Your goal: Give an exact copy of every entry.
Segment Open
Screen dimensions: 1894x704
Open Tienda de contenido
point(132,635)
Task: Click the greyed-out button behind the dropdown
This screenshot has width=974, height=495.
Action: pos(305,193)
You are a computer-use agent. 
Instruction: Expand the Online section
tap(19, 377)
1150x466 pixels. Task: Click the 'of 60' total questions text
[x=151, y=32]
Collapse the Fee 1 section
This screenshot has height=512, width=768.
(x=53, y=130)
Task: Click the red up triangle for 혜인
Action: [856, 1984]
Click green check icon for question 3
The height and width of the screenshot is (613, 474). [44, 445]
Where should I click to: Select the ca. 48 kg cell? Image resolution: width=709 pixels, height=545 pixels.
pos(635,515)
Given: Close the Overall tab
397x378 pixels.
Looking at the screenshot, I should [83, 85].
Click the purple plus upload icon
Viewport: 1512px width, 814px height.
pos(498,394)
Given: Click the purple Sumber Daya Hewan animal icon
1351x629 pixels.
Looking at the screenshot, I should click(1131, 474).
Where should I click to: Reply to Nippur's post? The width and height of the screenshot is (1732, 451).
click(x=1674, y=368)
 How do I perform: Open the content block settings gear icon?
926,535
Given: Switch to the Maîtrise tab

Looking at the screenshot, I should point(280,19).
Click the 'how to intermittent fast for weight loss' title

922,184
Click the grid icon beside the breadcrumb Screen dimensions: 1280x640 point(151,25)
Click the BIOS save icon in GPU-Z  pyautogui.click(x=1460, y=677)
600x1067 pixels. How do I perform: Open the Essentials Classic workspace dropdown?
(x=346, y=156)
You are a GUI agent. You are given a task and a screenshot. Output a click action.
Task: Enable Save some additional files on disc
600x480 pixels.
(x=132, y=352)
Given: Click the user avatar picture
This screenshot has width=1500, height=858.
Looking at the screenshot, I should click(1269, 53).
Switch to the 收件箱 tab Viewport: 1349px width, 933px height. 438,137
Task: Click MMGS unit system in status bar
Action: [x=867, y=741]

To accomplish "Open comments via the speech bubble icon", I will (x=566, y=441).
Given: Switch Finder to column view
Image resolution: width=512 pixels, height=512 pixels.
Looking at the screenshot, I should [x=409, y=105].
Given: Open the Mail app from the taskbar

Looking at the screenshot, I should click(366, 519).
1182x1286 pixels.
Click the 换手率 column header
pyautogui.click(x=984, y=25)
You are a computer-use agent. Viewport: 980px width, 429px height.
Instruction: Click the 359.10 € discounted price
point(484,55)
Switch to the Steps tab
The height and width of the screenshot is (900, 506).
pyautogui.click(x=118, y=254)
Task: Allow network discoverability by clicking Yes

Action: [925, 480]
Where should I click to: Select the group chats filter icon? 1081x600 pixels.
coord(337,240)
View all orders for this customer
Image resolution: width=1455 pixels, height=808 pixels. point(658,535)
Segment Closed
Answer to this exercise:
Screen dimensions: 1894x704
Open Tienda de contenido
point(132,635)
Task: Click the greyed-out button behind the dropdown
This screenshot has width=974, height=495.
Action: pos(305,193)
You are a computer-use agent. 
Instruction: Expand the Online section
tap(19, 377)
1150x466 pixels. Task: Click the 'of 60' total questions text
[x=151, y=32]
Collapse the Fee 1 section
This screenshot has height=512, width=768.
(x=53, y=130)
Task: Click the red up triangle for 혜인
Action: [856, 1984]
Click green check icon for question 3
The height and width of the screenshot is (613, 474). [44, 445]
Where should I click to: Select the ca. 48 kg cell? Image resolution: width=709 pixels, height=545 pixels.
pos(635,515)
Given: Close the Overall tab
397x378 pixels.
Looking at the screenshot, I should [83, 85].
Click the purple plus upload icon
Viewport: 1512px width, 814px height.
pos(498,394)
Given: Click the purple Sumber Daya Hewan animal icon
1351x629 pixels.
Looking at the screenshot, I should click(1131, 474).
Where should I click to: Reply to Nippur's post? The width and height of the screenshot is (1732, 451).
click(x=1674, y=368)
 How do I perform: Open the content block settings gear icon?
926,535
Given: Switch to the Maîtrise tab

Looking at the screenshot, I should point(280,19).
Click the 'how to intermittent fast for weight loss' title

922,184
Click the grid icon beside the breadcrumb Screen dimensions: 1280x640 point(151,25)
Click the BIOS save icon in GPU-Z  pyautogui.click(x=1460, y=677)
600x1067 pixels. How do I perform: Open the Essentials Classic workspace dropdown?
(x=346, y=156)
You are a GUI agent. You are given a task and a screenshot. Output a click action.
Task: Enable Save some additional files on disc
600x480 pixels.
(x=132, y=352)
Given: Click the user avatar picture
This screenshot has width=1500, height=858.
Looking at the screenshot, I should click(1269, 53).
Switch to the 收件箱 tab Viewport: 1349px width, 933px height. 438,137
Task: Click MMGS unit system in status bar
Action: [x=867, y=741]

To accomplish "Open comments via the speech bubble icon", I will (x=566, y=441).
Given: Switch Finder to column view
Image resolution: width=512 pixels, height=512 pixels.
Looking at the screenshot, I should [x=409, y=105].
Given: Open the Mail app from the taskbar

Looking at the screenshot, I should click(366, 519).
1182x1286 pixels.
Click the 换手率 column header
pyautogui.click(x=984, y=25)
You are a computer-use agent. Viewport: 980px width, 429px height.
Instruction: Click the 359.10 € discounted price
point(484,55)
Switch to the Steps tab
The height and width of the screenshot is (900, 506).
pyautogui.click(x=118, y=254)
Task: Allow network discoverability by clicking Yes

Action: [925, 480]
Where should I click to: Select the group chats filter icon? 1081x600 pixels.
coord(337,240)
View all orders for this customer
Image resolution: width=1455 pixels, height=808 pixels. point(658,535)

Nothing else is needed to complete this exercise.